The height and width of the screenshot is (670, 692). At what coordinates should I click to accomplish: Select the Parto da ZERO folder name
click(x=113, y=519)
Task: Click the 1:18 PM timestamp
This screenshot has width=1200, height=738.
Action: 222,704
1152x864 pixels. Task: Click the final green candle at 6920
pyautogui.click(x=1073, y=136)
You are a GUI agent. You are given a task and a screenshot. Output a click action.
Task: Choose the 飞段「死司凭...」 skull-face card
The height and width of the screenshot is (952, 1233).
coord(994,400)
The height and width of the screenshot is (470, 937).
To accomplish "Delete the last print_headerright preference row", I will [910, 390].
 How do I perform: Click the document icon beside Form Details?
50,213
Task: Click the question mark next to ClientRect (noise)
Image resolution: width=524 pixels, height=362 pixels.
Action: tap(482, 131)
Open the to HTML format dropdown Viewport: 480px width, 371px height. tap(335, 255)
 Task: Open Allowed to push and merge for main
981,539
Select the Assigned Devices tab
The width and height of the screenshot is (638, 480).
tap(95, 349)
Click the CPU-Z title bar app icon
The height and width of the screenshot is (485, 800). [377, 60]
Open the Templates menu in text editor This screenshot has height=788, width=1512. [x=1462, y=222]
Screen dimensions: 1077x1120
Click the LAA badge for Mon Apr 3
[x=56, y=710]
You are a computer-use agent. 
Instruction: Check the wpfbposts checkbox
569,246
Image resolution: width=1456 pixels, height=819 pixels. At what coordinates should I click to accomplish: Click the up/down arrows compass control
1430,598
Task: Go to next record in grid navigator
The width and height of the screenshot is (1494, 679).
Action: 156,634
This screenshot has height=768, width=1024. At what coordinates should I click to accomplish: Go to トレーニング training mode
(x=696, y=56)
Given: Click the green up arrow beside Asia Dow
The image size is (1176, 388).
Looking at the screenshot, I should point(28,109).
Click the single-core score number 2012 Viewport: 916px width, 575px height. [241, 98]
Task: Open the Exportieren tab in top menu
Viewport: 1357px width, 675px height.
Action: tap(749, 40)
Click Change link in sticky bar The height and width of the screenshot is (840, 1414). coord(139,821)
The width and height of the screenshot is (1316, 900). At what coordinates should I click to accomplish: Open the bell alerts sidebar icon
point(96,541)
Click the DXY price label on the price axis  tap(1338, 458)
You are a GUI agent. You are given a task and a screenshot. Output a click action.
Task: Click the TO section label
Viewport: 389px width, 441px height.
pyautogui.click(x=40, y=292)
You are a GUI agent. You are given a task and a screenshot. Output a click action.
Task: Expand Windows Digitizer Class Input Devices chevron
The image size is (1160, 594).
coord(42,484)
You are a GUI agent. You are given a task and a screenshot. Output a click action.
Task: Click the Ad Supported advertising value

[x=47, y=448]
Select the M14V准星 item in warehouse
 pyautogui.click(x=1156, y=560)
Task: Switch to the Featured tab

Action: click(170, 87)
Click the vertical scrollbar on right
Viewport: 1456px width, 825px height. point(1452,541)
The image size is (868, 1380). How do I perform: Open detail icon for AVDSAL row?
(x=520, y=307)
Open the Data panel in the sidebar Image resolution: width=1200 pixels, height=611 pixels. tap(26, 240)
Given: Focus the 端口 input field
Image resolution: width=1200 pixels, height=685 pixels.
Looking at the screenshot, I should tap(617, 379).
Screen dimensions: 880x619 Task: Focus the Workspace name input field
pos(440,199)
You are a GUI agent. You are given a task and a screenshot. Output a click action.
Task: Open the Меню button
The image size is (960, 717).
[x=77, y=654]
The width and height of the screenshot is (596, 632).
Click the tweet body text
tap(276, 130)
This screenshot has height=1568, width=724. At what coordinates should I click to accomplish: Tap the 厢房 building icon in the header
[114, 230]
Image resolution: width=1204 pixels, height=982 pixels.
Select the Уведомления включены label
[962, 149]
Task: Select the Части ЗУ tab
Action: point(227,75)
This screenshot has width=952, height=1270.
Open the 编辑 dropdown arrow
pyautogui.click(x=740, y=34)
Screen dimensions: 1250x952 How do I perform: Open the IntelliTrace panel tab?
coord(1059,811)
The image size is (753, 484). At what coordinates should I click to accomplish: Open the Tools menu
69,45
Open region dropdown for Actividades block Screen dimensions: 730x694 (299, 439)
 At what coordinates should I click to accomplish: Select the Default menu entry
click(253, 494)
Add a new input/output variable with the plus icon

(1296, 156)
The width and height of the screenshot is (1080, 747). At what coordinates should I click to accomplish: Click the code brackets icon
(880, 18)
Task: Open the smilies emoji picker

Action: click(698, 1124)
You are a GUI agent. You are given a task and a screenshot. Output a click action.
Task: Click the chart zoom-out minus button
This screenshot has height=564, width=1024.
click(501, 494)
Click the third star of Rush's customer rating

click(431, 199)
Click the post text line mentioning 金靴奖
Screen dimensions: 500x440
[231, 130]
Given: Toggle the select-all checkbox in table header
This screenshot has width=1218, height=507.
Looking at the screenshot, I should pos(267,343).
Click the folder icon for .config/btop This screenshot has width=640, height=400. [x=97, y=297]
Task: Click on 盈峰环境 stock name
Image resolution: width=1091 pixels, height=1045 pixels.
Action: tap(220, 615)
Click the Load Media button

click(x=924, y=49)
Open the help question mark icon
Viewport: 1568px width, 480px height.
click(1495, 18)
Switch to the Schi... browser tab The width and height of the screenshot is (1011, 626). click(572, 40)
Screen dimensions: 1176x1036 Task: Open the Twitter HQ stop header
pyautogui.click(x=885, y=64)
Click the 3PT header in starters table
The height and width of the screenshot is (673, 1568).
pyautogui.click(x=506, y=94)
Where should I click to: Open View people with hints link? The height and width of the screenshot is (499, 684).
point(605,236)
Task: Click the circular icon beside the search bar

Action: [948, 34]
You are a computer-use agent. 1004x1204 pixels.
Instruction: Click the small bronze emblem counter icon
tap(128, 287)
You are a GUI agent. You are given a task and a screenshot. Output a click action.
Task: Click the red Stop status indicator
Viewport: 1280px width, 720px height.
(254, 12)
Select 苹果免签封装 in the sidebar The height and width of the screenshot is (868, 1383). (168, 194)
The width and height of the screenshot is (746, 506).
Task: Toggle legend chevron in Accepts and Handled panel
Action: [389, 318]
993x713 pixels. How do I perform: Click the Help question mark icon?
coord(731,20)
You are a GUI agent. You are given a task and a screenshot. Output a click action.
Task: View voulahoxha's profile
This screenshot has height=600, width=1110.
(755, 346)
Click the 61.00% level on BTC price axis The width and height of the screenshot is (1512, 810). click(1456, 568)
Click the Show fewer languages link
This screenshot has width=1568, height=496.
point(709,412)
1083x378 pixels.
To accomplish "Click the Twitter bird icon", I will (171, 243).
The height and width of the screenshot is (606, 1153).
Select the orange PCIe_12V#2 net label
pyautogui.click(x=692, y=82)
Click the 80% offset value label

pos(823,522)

####

Number of lines with the string "computer" in the data above: report this figure and nothing more.

2